Même si la plupart d'entre eux estiment avoir beaucoup appris durant le séminaire à Nantes et à Paris et pensent qu'ils vont pouvoir réinvestir leurs nouvelles connaissances dans leurs pratiques professionnelles, le bilan des participants est plus nuancé que celui du conseiller culturel et certains d'entre eux remettent même en cause le Fonds Sud ou les intentions des organisateurs du F3C, tel que le relate Dominique P. Chastres dans son compte-rendu :

« Les participants se sont montrés très critiques envers ces fonds, qui, selon eux, privilégient quand même les "copains", répondent de façon dissimulée aux exigences du Nord et ne sont pas transparents. Au cours de la séance d'évaluation, le dernier jour du séminaire, ils sont allés jusqu'à questionner les organisateurs sur leurs véritables motivations : pourquoi le F3C, dont l'avenir s'annonce difficile, à l'heure où Hollywood n'a jamais été aussi puissant, pourquoi un stage pour aider des producteurs du Sud sans avenir véritables88 ? »

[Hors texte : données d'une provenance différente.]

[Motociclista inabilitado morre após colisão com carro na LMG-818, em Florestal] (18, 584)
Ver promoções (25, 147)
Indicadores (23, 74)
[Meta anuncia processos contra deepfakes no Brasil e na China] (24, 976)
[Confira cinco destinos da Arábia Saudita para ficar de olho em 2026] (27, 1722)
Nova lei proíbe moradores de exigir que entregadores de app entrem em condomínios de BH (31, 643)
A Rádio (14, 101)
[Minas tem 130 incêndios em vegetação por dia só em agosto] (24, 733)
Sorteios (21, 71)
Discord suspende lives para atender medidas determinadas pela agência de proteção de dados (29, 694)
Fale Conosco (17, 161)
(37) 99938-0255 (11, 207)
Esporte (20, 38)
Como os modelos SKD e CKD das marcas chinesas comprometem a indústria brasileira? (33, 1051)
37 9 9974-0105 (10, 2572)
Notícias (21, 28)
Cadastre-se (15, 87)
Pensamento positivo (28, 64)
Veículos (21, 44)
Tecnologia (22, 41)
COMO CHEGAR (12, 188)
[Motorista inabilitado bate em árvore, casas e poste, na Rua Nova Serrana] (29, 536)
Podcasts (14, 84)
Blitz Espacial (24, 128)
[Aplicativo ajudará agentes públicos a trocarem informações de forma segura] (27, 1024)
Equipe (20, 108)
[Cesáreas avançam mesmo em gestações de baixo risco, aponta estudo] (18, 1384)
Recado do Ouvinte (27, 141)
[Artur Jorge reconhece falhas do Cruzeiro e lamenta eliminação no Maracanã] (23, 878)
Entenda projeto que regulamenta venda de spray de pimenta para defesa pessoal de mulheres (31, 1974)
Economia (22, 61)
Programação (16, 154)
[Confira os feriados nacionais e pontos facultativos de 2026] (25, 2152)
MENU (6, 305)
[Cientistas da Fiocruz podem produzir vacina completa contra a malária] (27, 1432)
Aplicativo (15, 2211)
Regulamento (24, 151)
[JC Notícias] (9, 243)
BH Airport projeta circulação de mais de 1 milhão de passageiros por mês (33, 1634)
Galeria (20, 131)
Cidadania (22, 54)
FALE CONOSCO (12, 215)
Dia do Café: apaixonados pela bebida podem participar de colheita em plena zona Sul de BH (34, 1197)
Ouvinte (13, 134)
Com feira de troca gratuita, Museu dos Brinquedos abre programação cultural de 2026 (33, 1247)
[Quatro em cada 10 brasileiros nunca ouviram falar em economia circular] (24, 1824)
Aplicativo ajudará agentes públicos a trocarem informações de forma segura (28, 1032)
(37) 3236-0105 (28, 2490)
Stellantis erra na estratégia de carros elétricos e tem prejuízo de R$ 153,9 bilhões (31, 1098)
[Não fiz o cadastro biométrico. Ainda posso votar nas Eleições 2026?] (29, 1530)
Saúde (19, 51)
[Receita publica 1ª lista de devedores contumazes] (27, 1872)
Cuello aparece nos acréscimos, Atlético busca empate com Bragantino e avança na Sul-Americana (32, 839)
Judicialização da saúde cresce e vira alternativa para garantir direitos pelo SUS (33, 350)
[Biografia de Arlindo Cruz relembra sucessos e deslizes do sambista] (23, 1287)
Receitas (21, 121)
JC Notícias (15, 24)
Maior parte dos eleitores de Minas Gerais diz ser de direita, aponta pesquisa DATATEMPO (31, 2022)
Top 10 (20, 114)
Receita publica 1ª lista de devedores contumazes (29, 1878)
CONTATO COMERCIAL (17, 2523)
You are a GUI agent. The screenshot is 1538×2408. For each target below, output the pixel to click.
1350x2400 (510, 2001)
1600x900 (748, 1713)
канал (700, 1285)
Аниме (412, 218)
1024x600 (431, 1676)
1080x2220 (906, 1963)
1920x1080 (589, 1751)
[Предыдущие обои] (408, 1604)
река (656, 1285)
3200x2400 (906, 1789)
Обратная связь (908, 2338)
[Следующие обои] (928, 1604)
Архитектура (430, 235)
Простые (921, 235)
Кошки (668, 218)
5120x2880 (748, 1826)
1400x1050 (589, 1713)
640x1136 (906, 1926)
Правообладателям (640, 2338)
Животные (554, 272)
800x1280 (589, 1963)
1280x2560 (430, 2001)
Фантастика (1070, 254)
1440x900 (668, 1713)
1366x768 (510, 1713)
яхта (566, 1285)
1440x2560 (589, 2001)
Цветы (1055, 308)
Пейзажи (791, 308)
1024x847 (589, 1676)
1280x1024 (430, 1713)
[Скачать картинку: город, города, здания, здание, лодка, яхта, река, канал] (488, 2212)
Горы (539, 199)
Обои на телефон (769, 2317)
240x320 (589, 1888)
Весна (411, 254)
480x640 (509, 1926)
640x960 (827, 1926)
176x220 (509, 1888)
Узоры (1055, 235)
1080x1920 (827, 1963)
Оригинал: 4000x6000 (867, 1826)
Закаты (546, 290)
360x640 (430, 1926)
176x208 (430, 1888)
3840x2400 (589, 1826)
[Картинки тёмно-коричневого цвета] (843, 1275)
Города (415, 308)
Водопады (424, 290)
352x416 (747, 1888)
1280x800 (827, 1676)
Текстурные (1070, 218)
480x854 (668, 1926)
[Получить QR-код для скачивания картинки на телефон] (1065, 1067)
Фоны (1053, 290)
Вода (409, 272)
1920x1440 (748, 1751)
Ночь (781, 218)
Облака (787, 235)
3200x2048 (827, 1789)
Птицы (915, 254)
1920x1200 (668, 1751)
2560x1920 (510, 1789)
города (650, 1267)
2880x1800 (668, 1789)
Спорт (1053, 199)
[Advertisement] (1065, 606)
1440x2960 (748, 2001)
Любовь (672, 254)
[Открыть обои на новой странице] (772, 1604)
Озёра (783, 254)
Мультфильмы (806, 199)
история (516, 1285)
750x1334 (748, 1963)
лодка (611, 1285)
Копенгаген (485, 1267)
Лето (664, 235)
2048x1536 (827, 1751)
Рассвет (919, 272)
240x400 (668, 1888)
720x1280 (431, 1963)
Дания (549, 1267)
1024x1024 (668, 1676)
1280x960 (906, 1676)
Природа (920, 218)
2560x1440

On s’interroge sur la réception des propositions des programmes d’aides européens vers les pays du Sud, sur la façon dont les professionnels peuvent les percevoir. Une certaine méfiance envers les organisateurs du F3C et Produire au

Sud a été exprimée ici, liée à une incompréhension sur les motifs de soutien de

l’Europe envers les autres pays du monde. Les retours des participants à Produire

au Sud nourriront la réflexion des responsables de l’atelier, qui évolueront encore

dans leur manière de présenter les choses. Cette méfiance vis à vis des systèmes d'aide français et européen et le questionnement sur les motivations des organisateurs pour la défense de la diversité culturelle et la lutte contre le tout Hollywood est compréhensible au vu de la présence institutionnelle au sein de la formation, dans une attitude qui pourrait être interprétée comme post-coloniale ou du moins prescriptive. Toutefois, celle-ci se trouve explicitée à partir du moment où on comprend les arguments d'Élise Jalladeau et qu'on intègre le fait que soutenir la diversité culturelle est aussi une manière pour la France et les autres pays d'Europe de continuer à vivre cinématographiquement face à la menace américaine. D’une certaine manière, la France et l’Europe se « servent » des autres pays du monde pour résister à la domination américaine et offrent une occasion aux nouvelles cinématographies d’exister. Il est compréhensible que certains participants se soient trouvés submergés par la présence d'institutionnels et de grands discours, tant à Nantes qu'à Paris, et aient pu douter de la sincérité de la démarche, qui semble un peu plaquée voire imposée de la part des Européens.

Pour les cinéastes du Sud, la problématique de la domination hollywoodienne n'est qu'un élément lointain et pratiquement secondaire. Ils se préoccupent au premier chef de la construction ou reconstruction de projets cinématographiques dans leurs territoires culturellement asséchés ou politiquement contraints.